### What to do
From the entries below, give the number of lines where the word "computer" occurs, and nothing else.
────────────────────────────────────────
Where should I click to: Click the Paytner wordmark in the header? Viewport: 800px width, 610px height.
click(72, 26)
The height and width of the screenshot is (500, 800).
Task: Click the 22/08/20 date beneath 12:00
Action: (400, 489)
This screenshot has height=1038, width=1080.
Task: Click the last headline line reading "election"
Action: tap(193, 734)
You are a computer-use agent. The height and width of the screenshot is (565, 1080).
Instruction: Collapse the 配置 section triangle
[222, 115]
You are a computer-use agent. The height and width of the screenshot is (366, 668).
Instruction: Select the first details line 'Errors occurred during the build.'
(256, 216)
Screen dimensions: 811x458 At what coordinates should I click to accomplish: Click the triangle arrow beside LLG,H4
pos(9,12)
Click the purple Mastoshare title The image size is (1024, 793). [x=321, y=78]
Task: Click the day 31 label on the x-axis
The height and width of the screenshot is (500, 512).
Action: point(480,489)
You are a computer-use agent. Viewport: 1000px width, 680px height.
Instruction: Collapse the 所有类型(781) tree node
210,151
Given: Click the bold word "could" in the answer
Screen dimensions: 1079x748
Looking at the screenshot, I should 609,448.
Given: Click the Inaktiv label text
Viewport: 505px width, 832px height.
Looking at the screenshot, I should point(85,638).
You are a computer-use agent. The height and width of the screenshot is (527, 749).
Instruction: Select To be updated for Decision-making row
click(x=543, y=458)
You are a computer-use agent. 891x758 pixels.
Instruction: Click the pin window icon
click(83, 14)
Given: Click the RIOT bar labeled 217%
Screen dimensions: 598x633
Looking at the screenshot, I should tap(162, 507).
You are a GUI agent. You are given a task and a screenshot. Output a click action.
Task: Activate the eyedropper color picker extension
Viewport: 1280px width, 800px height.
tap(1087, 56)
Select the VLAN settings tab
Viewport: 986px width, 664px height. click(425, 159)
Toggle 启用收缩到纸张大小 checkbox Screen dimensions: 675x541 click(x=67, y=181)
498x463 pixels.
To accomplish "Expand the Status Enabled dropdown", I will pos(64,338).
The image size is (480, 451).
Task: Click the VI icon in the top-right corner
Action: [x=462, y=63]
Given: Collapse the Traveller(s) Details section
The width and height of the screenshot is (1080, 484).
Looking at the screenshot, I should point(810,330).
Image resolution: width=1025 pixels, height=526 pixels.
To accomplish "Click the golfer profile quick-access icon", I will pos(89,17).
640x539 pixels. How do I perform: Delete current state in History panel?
────────────────────────────────────────
### Result of the task
5